Problem to work on: Exactly retype the lines below from the one containing "Open 帮扶人员 请分配" through the end of the listing. Leave pictures out.

Given data:
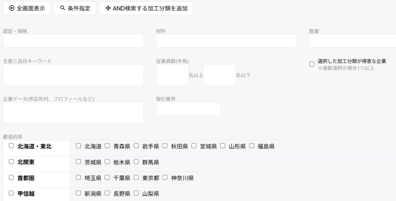
Task: Tick the 甲信越 region checkbox
Action: point(11,193)
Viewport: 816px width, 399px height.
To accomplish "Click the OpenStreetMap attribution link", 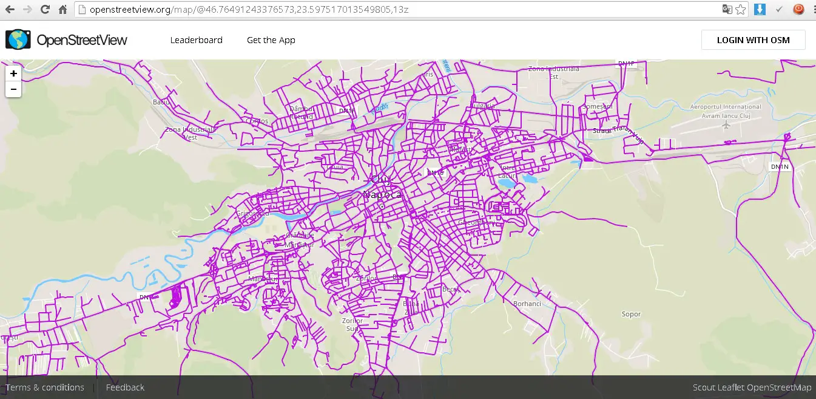I will 778,387.
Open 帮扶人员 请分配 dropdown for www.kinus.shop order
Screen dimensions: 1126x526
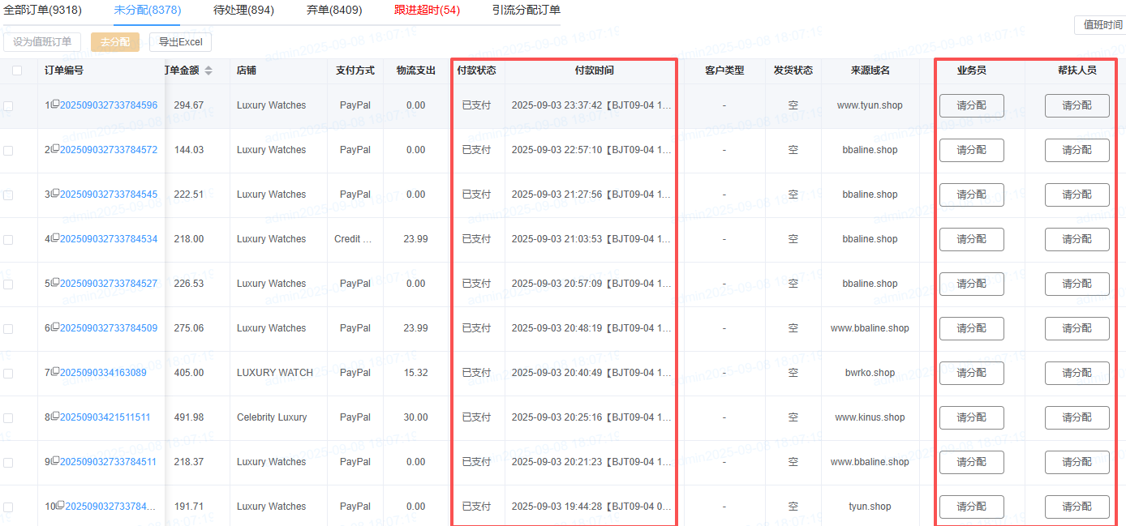(1077, 417)
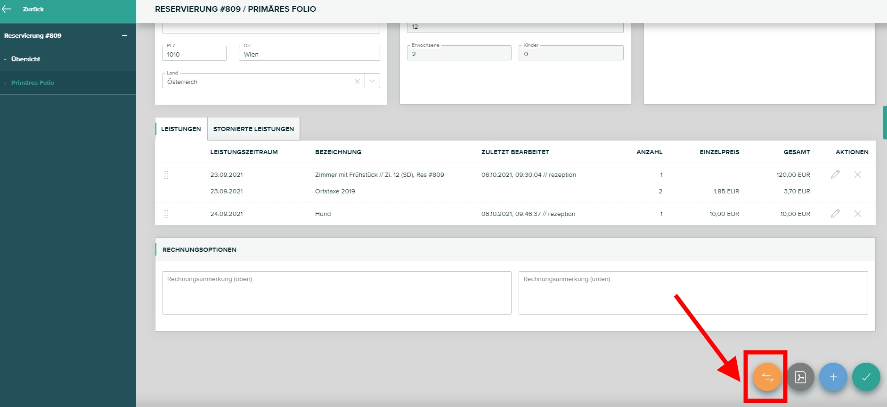Click the orange transfer arrows button

pos(767,377)
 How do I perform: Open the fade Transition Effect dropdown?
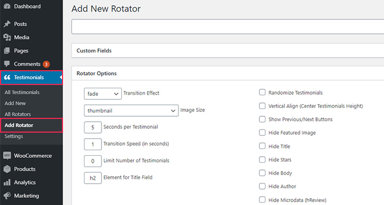(103, 94)
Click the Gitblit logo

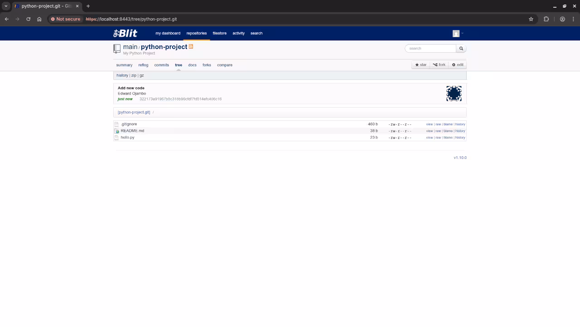125,33
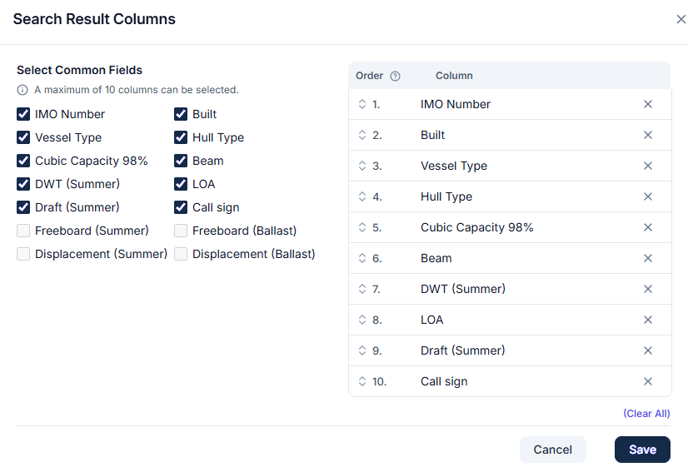Click reorder arrows on DWT (Summer) row

coord(362,289)
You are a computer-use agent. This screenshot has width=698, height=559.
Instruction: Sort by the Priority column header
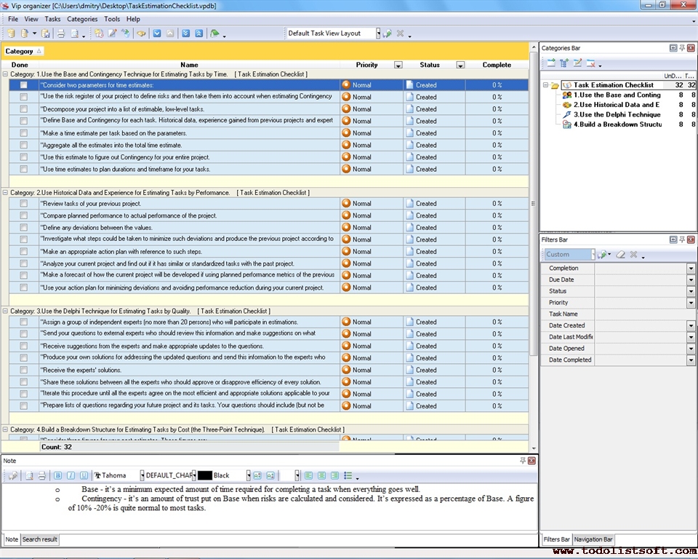(366, 65)
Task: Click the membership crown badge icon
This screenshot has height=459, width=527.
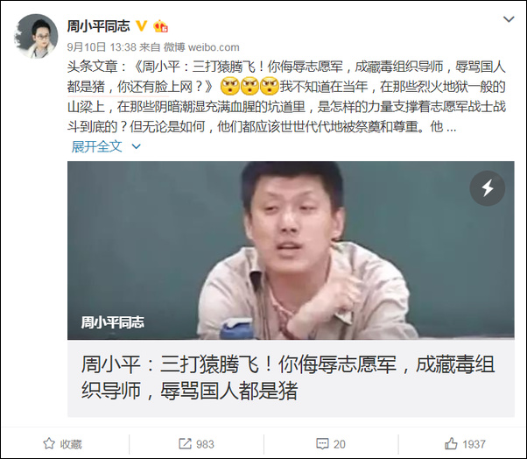Action: [x=161, y=26]
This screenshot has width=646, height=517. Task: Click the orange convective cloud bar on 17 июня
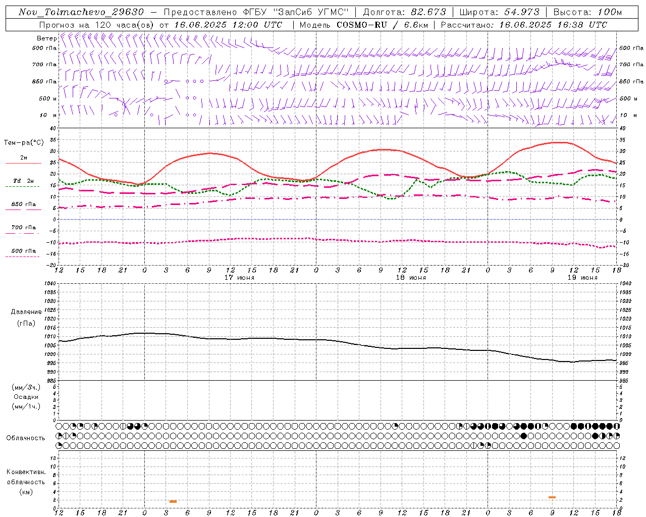(x=173, y=501)
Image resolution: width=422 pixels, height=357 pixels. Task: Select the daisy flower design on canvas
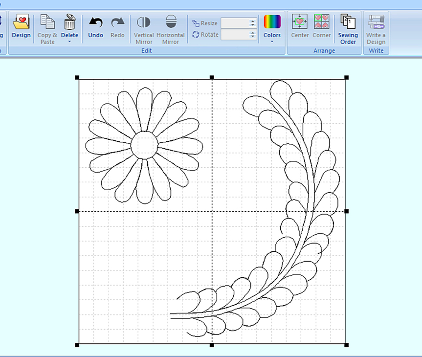point(144,145)
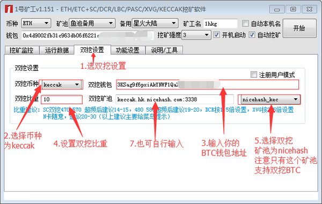Viewport: 322px width, 204px height.
Task: Toggle the 开机启动 checkbox
Action: 216,35
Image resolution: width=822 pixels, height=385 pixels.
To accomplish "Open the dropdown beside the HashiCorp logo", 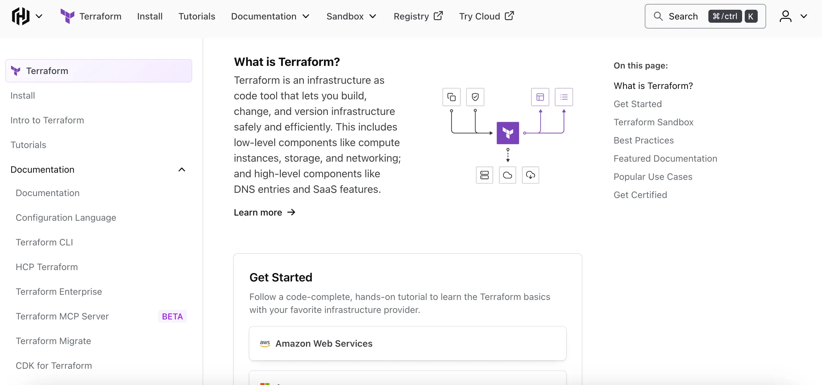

Expected output:
Open 帮扶人员 请分配 dropdown for www.kinus.shop order
Screen dimensions: 1126x526
(1077, 417)
Click the orange transfer arrows button

pos(767,377)
 How do I perform: Open the fade Transition Effect dropdown?
(103, 94)
Click the Gitblit logo

125,33
Click reorder arrows on DWT (Summer) row

coord(362,289)
You are a computer-use agent. This screenshot has width=698, height=559.
Instruction: Sort by the Priority column header
(366, 65)
Task: Click the membership crown badge icon
This screenshot has height=459, width=527.
Action: [x=161, y=26]
This screenshot has width=646, height=517. Task: Click the orange convective cloud bar on 17 июня
(x=173, y=501)
Image resolution: width=422 pixels, height=357 pixels. Task: Select the daisy flower design on canvas
point(144,145)
Viewport: 322px width, 204px height.
Task: Toggle the 开机启动 checkbox
Action: 216,35
Image resolution: width=822 pixels, height=385 pixels.
To accomplish "Open the dropdown beside the HashiCorp logo", 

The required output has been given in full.